Is looks like your performance is about normal going by the results on a test over at calomel.org
They do a nice job of explaining how they tested and even have results for HD and SSD
They show a w speed of 567MB/s for an array similar to mine, but with old 4TB drives that are 4 times slower than mine.
I should be getting around 2000 MB/s instead of 800 (with a metada vdev).
I tried to also test with bonnie++, but that’s not installed, and TrueNAS makes it very difficult to install this kind of software, they don’t recommend to use the CLI. Using it can break things and leave to unpredictable results from what I read.
Might I suggest that you test your network for the bottleneck. It could be a piece of hardware that you don’t suspect. At a minimum it would prove that the network is works as it should.
I would also power down, disconnect all drives, and boot from something like Ubuntu Live CD for the testing. Run something like iperf3 and you will likely have some solid reliable results. This takes TrueNASand your pool out of the picture. If you find the network speed, then it is TrueNAS troubleshooting time. I don’t think your pool is the bottleneck.
Are you running on bare metal or on top of a hypervisor?

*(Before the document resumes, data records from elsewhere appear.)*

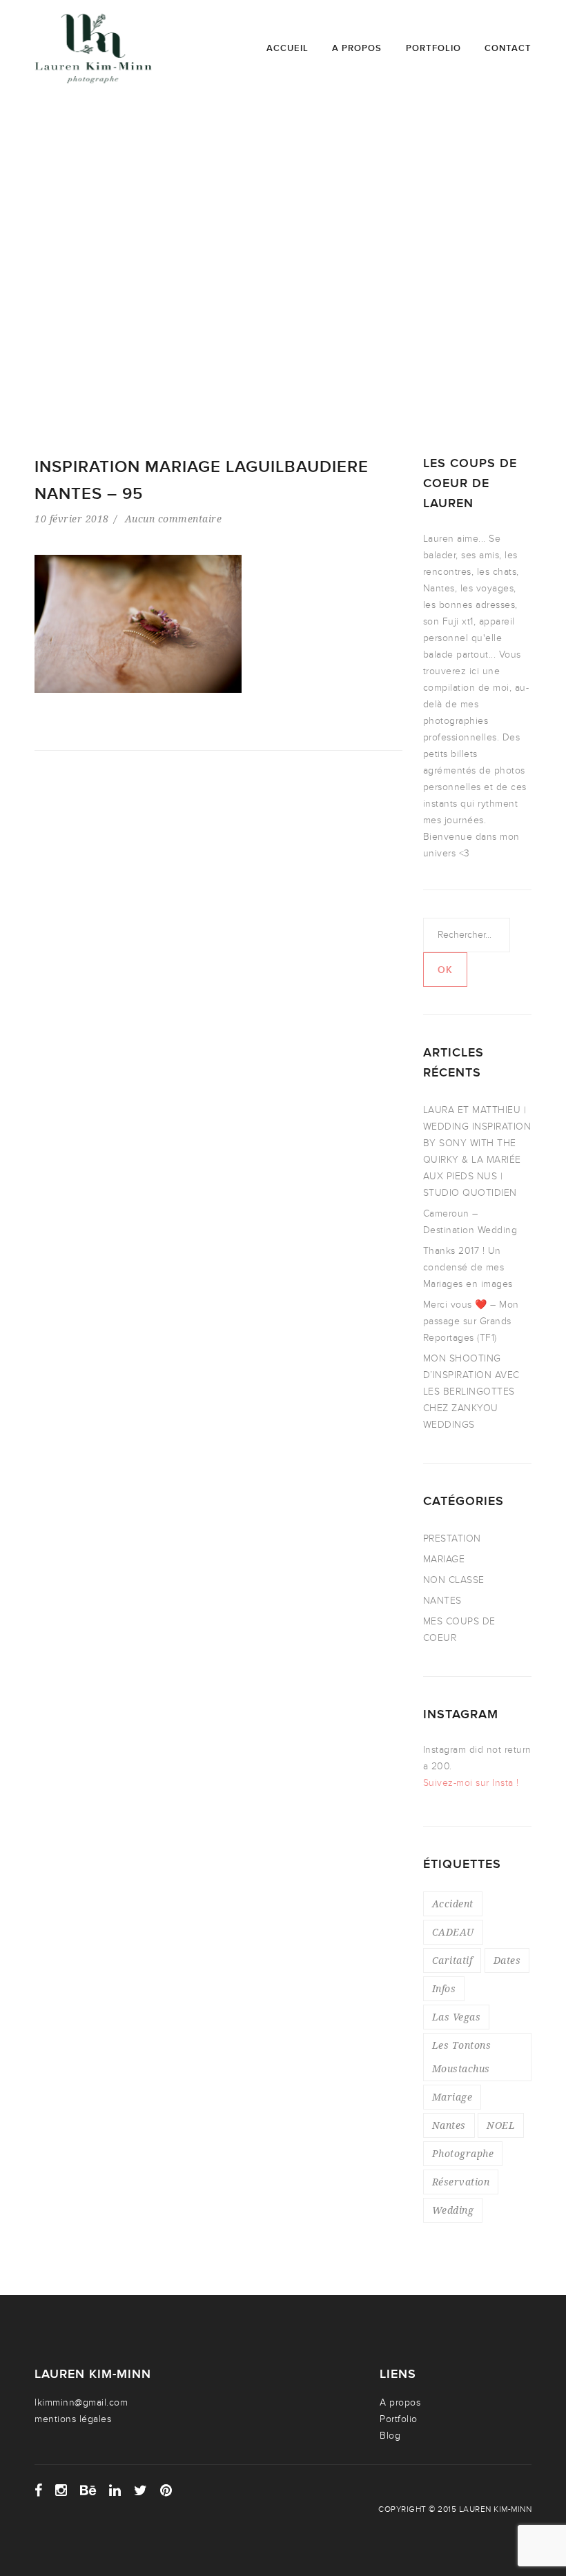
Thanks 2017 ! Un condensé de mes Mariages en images (468, 1267)
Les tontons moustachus (461, 2056)
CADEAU (453, 1931)
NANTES (442, 1600)
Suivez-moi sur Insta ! (471, 1783)
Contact (508, 48)
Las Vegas (456, 2016)
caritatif (452, 1960)
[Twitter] (141, 2490)
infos (444, 1988)
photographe (463, 2153)
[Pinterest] (166, 2490)
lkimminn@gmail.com (81, 2402)
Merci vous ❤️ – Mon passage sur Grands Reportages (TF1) (471, 1321)
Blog (390, 2435)
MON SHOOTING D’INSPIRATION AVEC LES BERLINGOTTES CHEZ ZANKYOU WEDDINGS (471, 1391)
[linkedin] (115, 2490)
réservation (461, 2181)
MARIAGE (444, 1559)
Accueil (287, 48)
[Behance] (88, 2490)
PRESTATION (452, 1538)
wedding (453, 2209)
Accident (453, 1903)
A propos (357, 48)
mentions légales (73, 2419)
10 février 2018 (72, 518)
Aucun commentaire (173, 518)
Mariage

Good hunting, hope you solve this problem and then post the results of your new significantly faster speed test.
Yes, you’re 100% right, the bottleneck is my ConnectX-4 card, which uses an outdated firmware 7 years old. I can’t even find a working WinOF-2 version that could update these cards.
Buying several ConnectX-5 cards might be the solution, but it’s too expensive at the moment. I’ll stick with 10G for the moment.
Still, it would be nice to at least make the 10G card work with TrueNAS, it does work at 10G on Windows.
I would not need to use a 100G switch just to get 10G speed!
It’s a ConnectX-2 card, any idea?
Does Debian Bookworm have the driver to make this work?
Why do I ask? I think outside the box all too often. My thought is, if you can get Bookworm (the version SCALE currently uses) then you can possibly install the driver yourself. What I do not know is if you would need to rebuild the kernel.
It is something you could look into. I built smartmontools 7.5 and installed it on my CORE and SCALE systems. I had to build it twice as these are different operating systems, but it was very easy. I did not need to rebuild the kernel.
I just received a new PCI → NMVE adapter, and using a 1TB Metadata VDEV plus some final tweaks, I am getting between 1 and 1.2GBs speed when copying a large 100GB file.
That’s far from the 3.5 array internal speed, but it’s not too shabby either.
I probably would get a bit less with the 10G card now even it it worked, so I’ll stick to the not yet optimized 100G one.
If I can optimize it further, I’ll post the results.
You’re right, it’s a bit much, but after testing, resilvering when reaching 80% capacity should take 3 days, which seems acceptable with 3 parity drives. Also, all my data is backup up on LTO tapes.
I tried first a dRAID3 pool more suitable to large arrays. But the overhead is too large, it’s like having 2 drives less.
About the VDEV, it’s what the GUI shows as:
Metadata VDEVs 1 x DISK | 1 wide | 953.87 GiB
I might add another SSD to mirror it.
I don’t know the controller firmware version. How do I check it?
Anyways, the fio test shows a 3693 MB/s write speed, coherent with 15x200, so the bottleneck is the network.
Important: the pool depends on the sVDEV to function, so if the sVDEV dies, your pool dies also. Take the same care with sVDEVs regarding redundancy and resilience as you did with the other VDEVs! Do not use crummy SSDs for the sVDEV unless you don’t care about pool life expectancy..
Special VDEV (sVDEV) Planning, Sizing, and Considerations
If that is a sVDEV, you better have good faith in your backups. Lose a sVDEV, lose the pool too.
I wouldn’t rely on a 18-wide VDEV either, in a home system a Z2 VDEV is likely redundant enough and having two, 9-wide Z2s would only cost you one drive’s worth of space but double IOPS. Add two more drives and you can have Z3s or more space.
As for the transfer speeds, I’d look into what is slowing the whole chain of stuff down, there is a weak link in there and it’s quite possible that the 18-wide array is part of that. Did you test your writes with random, incompressible data?
I’d pay special attention to network cards and hardware settings, especially if auto-nego is left on. I’ve had some unhappy results around some equipment like MikroTik and Intel cards in TrueNAS that I’m convinced can be traced back to MikroTik. It’s likely better to verify each link along the way and perma-set the speed, flow control, and duplex settings?